Payne wants to follow the same community-led movements that created local land trusts and historic preservation groups, and couple that with the transformative power of consumer demand, which in a few years dramatically increased the market share of products such as organic food and craft beer.
“Systems respond to what people want,” Payne said.

Rhode Island sits in the middle of one of the most wealthy and progressive regions of the world. But with 400 miles of coastline, it's also one of the most susceptible areas to flooding and erosion. Thus, Payne and Roberts say initiatives such as multi-model transportation, solar energy and electric vehicles not only create jobs and save money, they make the state more resilient to a changing climate.

Coastal inundation is one of five factors that make Rhode Island suited for an energy transformation, Roberts said. The others: Rhode Island is small and adaptable with an effectual state government; lacks a fossil-fuel sector that would suffer from a shift to local energy, only new jobs to create; doesn’t have an influential lobby of climate deniers; a large Catholic population is more supportive than other states for taking on climate change, a mindset helped by Pope Francis’s encyclical on the environment.

The new committee of 15-20 members has a working name of the Civic Alliance for a Cooler Rhode Island.
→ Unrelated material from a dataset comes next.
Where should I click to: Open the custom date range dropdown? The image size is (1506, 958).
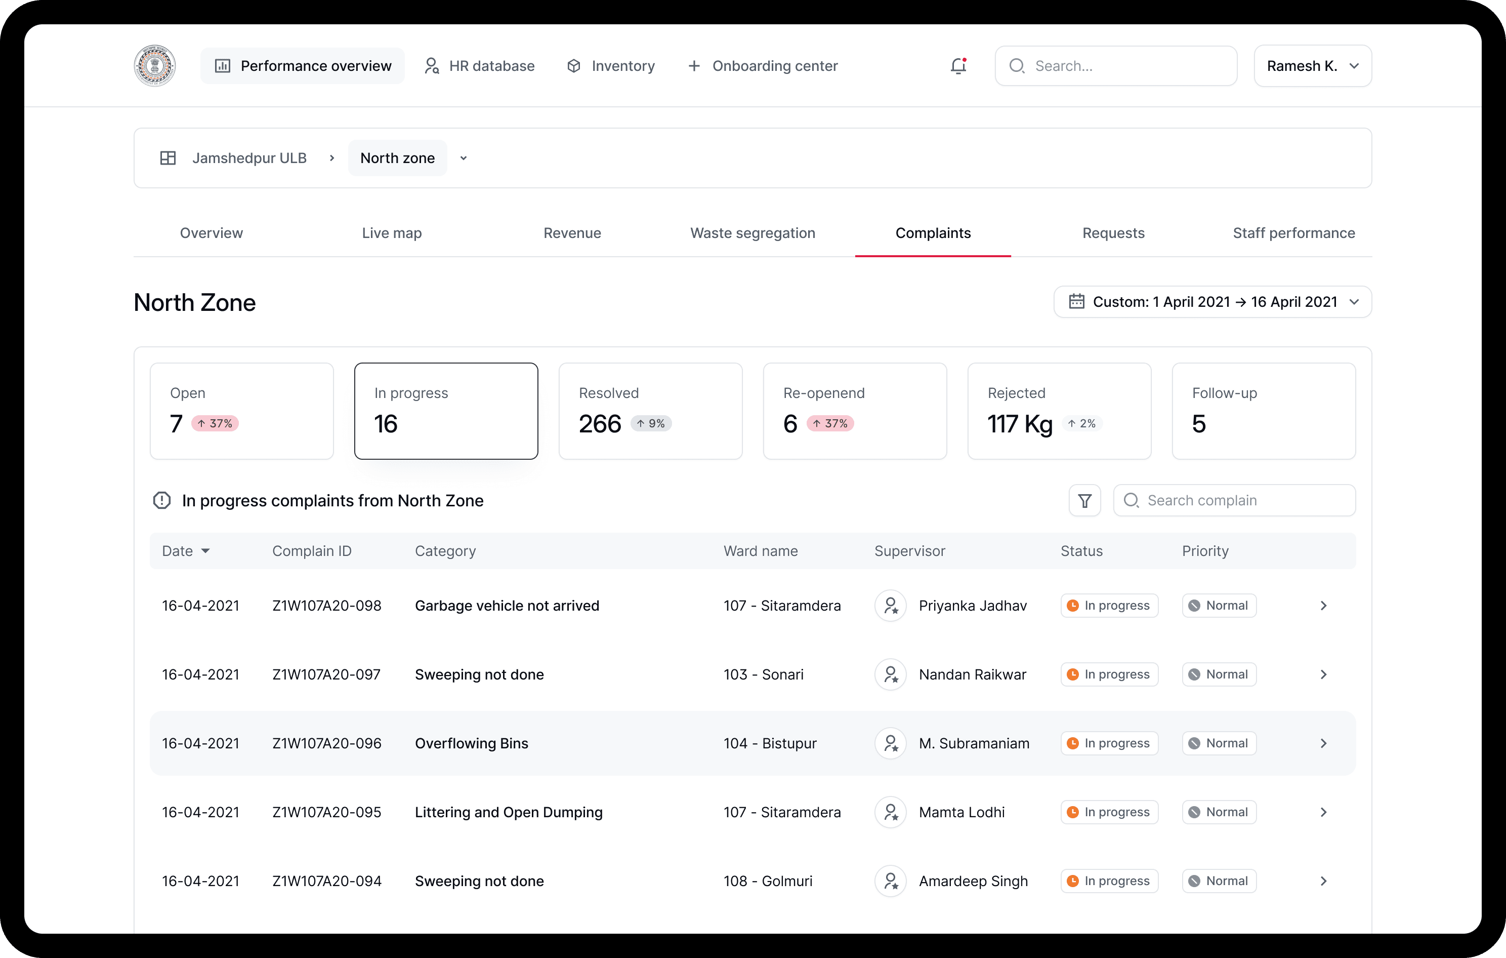[x=1212, y=302]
Monthly meetings begin in December. Two briefing papers will be released when the project officially launches on Earth Day 2017.

Payne said Rhode Island is perfectly suited to advance large-scale changes. The state is basically a single metro area governed by the General Assembly, which gives it the ability to pass transformative laws and initiatives.

“Depending upon which road it takes, tiny Rhode Island could be a leader of a new energy age for the U.S., or a middling actor locked into fossil fuel infrastructure for decades,” Roberts wrote in an essay about Rhode Island facing a choice between a future of renewable energy or fossil fuels.
And there is urgency.

“Things are happening with climate change much faster than scientists predicted 10 years ago,” Roberts recently told ecoRI News. “We need a credible program of doable actions that get us moving in the right direction, that get us to achieve the more ambition climate reductions that we need.”